| Document extract |

A letter from Bob Rice on home assignment from Congo
“This is a good place to be”
A 12-year-old girl with a ponytail stood in the aisle, donned in a red Cardinals shirt and red-and-black high tops. This wasn’t a sports event, but rather the closing worship service of the Big Tent, a national Presbyterian gathering of worship and experiencing God’s glory here and now. The young girl held a large hand chime, raised high. She and other children were leading us in worship, helping us respond to the Word of God proclaimed. Everything about this closing service at the Kentucky International Convention Center (KICC) in Louisville was dramatic, full of life, and intentional. What stood out to me in particular was the conscious effort made to lift up marginalized persons and peoples, not through pious platitudes or plans, but by allowing these overlooked ones to lead us into God’s throne room of grace and mercy. An older blind man led us in the prayers of the people. A woman pastor from Atlanta preached a powerful message on our need to be vulnerable as we share the good news of Jesus Christ. Children were given a prominent place in the front of the assembly where they could see and participate. In regal procession, children carried forward and upward the elements of communion, the bread and grape juice, humbly presenting them to the pastors. I was baffled and blessed to see an older, blind African-American woman with her walking stick come up, aisle by aisle, collecting the offering baskets. An African-American choir traveled a long distance to lead us in animated “spirituals” during the offering and communion. This worship service was a slice of heaven! Our assembly of 1,000 children, women, and men represented a multiplicity of colors and tongues, all drawn together to give God glory. I thought to myself during the closing worship, “This is a good place to be.”
There was nothing stationary or ordinary about this extraordinary worship opportunity. After the final worship song and blessing and benediction, all 1,000 of us filed out of the KICC together. A bagpiper played "Amazing Grace" as he led us a few blocks to a street party on the waterfront. It was an exodus of unpretentious proportions and significant symbolism. We were going down to the river to celebrate 30 years of the reunification of the southern Presbyterian Church (PCUS) with her mostly northern sister, the UPCUSA. While the issue of slavery had divided the church in 1861, in 1983 the two bodies became one again, forming the Presbyterian Church (U.S.A.), the largest and most significant body of Presbyterian Christians in America.

| Data lines |
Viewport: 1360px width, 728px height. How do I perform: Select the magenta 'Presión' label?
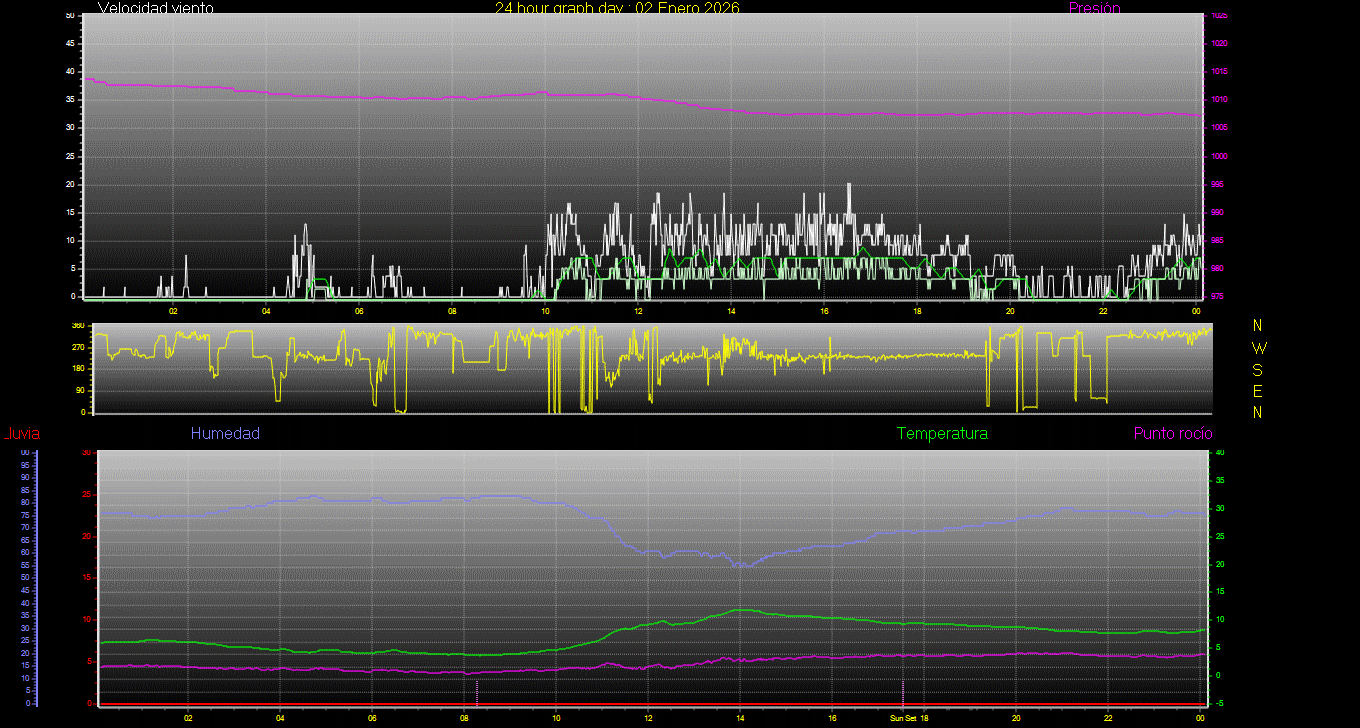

| Direction 1 |
In the Big Tent letter, who led the prayers of the people?
| Direction 2 |
Reproduce the part of the Big Tent letter that opens with the words containing "There was nothing" and closes with "Christians in America.".
| Direction 3 |
Pick up the Big Tent letter after its last sentence and keep writing.
The material above stands apart from the Big Tent letter.

| Task output 1 |
An older blind man.

| Task output 2 |
There was nothing stationary or ordinary about this extraordinary worship opportunity. After the final worship song and blessing and benediction, all 1,000 of us filed out of the KICC together. A bagpiper played "Amazing Grace" as he led us a few blocks to a street party on the waterfront. It was an exodus of unpretentious proportions and significant symbolism. We were going down to the river to celebrate 30 years of the reunification of the southern Presbyterian Church (PCUS) with her mostly northern sister, the UPCUSA. While the issue of slavery had divided the church in 1861, in 1983 the two bodies became one again, forming the Presbyterian Church (U.S.A.), the largest and most significant body of Presbyterian Christians in America.

| Task output 3 |
On the day of reunification 30 years ago, thousands upon thousands joyfully marched through the streets of Atlanta. Thousands more watched via satellite link. All told, hundreds of thousands worshipped together and took communion together, marking this epic coming together of God’s people. It was the fulfilled dream of many, including our Christian sisters and brothers across the ocean. In the late 1940s silver Celtic crosses from Scotland were presented to the moderators of the three large Presbyterian bodies: the PCUSA (northern church), the PCUS (southern church), and the United Presbyterian Church of North America (UPCNA). A cross was given to the moderator of each body with the hope that the three groups would unite. In 1958 the PCUSA and the United Presbyterian Church of North America (UPCNA) would merge to become the UPCUSA. In 1983 the southern PCUS body would join, fulfilling the dream of the reunification of these three groups. The former moderators of the separate and divided groups gave up their crosses as all three moderatorial crosses were welded as one cross, presented to the new moderator at the 195th General Assembly of the newly formed PC(USA). Praise God, hallelujah—a united church!
Today, despite our riveting recollection of the past on the shores of the Ohio River on a mild and pleasant day in August, our Presbyterian Church (U.S.A.) finds itself fractured. We struggle as our church body wrestles with issues surrounding ordination standards. We also struggle along with our wider culture, trying to understand the meaning of marriage. As a result, some of our PC(USA) churches are leaving our denominational family and will continue to do so. As one of my history professors in seminary once said, “One of the enduring legacies of the Protestant Reformation is schism.” This reality is so tragic yet true. Jesus Christ, the founder and leader of the Church, prayed for the unity of God’s people (John 17), but oh, how we struggle to declare with one heart and one voice that we are indeed one. Lord, have mercy on us.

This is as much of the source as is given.